Top of Material provided

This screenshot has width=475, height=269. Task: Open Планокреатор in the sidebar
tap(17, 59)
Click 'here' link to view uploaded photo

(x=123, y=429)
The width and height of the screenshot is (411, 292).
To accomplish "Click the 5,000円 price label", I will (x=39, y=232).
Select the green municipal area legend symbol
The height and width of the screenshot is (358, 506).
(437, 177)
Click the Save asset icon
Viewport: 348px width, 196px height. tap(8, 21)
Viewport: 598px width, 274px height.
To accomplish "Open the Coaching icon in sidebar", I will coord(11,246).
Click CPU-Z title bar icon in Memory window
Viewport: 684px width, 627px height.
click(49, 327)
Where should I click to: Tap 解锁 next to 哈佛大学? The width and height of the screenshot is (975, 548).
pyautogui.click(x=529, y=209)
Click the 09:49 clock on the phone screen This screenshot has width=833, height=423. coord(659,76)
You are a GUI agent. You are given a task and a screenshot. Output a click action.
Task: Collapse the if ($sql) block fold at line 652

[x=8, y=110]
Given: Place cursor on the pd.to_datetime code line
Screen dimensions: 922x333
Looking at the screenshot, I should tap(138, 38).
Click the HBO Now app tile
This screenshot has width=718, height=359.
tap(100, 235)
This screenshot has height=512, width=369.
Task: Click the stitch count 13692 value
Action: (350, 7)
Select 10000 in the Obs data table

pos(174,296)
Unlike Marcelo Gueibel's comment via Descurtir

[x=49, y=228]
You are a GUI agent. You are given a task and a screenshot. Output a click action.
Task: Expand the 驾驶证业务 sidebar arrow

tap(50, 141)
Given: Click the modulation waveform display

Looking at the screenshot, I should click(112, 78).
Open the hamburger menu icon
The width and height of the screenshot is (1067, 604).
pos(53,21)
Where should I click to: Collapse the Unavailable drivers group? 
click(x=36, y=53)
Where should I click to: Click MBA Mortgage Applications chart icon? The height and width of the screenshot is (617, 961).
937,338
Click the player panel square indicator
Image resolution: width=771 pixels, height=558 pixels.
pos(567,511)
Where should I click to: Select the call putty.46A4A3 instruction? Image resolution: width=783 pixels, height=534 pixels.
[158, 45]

Bottom of Material provided

What the task asks ▸
Extract each line from the listing that holds the word "coord".

Result ▸
To accomplish "Open the Coaching icon in sidebar", I will coord(11,246).
Click the 09:49 clock on the phone screen This screenshot has width=833, height=423. coord(659,76)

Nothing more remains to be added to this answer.